*BRIEF:*
Each record must appear in the answer exactly as it does in the data.

*DATA FOR REVIEW:*
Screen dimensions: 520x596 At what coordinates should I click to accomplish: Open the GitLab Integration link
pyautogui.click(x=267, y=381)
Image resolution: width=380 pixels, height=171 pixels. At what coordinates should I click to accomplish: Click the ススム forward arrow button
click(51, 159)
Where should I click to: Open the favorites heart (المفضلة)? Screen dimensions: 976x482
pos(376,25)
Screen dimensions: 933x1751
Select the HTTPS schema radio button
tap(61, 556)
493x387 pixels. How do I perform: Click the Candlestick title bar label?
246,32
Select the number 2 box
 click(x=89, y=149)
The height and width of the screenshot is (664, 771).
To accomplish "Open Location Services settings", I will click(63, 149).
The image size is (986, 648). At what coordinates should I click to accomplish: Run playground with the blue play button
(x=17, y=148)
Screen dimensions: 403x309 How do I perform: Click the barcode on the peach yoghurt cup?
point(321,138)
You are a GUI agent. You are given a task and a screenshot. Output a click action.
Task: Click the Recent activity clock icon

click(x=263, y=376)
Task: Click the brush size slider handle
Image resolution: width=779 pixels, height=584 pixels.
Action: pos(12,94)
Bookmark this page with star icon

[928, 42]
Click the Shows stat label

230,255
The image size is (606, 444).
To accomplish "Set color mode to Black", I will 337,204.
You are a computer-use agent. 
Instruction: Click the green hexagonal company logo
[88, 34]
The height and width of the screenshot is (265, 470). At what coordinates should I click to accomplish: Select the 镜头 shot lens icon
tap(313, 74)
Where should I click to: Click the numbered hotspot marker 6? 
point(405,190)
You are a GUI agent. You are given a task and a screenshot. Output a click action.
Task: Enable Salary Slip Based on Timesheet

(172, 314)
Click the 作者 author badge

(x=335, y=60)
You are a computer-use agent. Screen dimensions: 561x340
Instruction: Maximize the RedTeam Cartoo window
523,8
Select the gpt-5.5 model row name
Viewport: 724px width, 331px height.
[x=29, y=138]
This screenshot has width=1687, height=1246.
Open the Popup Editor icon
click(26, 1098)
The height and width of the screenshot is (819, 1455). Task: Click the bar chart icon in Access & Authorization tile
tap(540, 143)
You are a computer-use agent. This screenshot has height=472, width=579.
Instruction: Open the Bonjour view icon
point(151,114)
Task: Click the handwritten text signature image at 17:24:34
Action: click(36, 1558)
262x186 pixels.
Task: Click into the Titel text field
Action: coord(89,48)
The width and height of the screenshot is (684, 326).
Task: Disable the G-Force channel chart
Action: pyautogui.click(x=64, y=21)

*RESULT FOR THIS TASK:*
Screen dimensions: 520x596 At what coordinates should I click to accomplish: Open the GitLab Integration link
pyautogui.click(x=267, y=381)
Image resolution: width=380 pixels, height=171 pixels. At what coordinates should I click to accomplish: Click the ススム forward arrow button
click(51, 159)
Where should I click to: Open the favorites heart (المفضلة)? Screen dimensions: 976x482
pos(376,25)
Screen dimensions: 933x1751
Select the HTTPS schema radio button
tap(61, 556)
493x387 pixels. How do I perform: Click the Candlestick title bar label?
246,32
Select the number 2 box
 click(x=89, y=149)
The height and width of the screenshot is (664, 771).
To accomplish "Open Location Services settings", I will click(63, 149).
The image size is (986, 648). At what coordinates should I click to accomplish: Run playground with the blue play button
(x=17, y=148)
Screen dimensions: 403x309 How do I perform: Click the barcode on the peach yoghurt cup?
point(321,138)
You are a GUI agent. You are given a task and a screenshot. Output a click action.
Task: Click the Recent activity clock icon

click(x=263, y=376)
Task: Click the brush size slider handle
Image resolution: width=779 pixels, height=584 pixels.
Action: pos(12,94)
Bookmark this page with star icon

[928, 42]
Click the Shows stat label

230,255
The image size is (606, 444).
To accomplish "Set color mode to Black", I will 337,204.
You are a computer-use agent. 
Instruction: Click the green hexagonal company logo
[88, 34]
The height and width of the screenshot is (265, 470). At what coordinates should I click to accomplish: Select the 镜头 shot lens icon
tap(313, 74)
Where should I click to: Click the numbered hotspot marker 6? 
point(405,190)
You are a GUI agent. You are given a task and a screenshot. Output a click action.
Task: Enable Salary Slip Based on Timesheet

(172, 314)
Click the 作者 author badge

(x=335, y=60)
You are a computer-use agent. Screen dimensions: 561x340
Instruction: Maximize the RedTeam Cartoo window
523,8
Select the gpt-5.5 model row name
Viewport: 724px width, 331px height.
[x=29, y=138]
This screenshot has width=1687, height=1246.
Open the Popup Editor icon
click(26, 1098)
The height and width of the screenshot is (819, 1455). Task: Click the bar chart icon in Access & Authorization tile
tap(540, 143)
You are a computer-use agent. This screenshot has height=472, width=579.
Instruction: Open the Bonjour view icon
point(151,114)
Task: Click the handwritten text signature image at 17:24:34
Action: click(36, 1558)
262x186 pixels.
Task: Click into the Titel text field
Action: coord(89,48)
The width and height of the screenshot is (684, 326).
Task: Disable the G-Force channel chart
Action: pyautogui.click(x=64, y=21)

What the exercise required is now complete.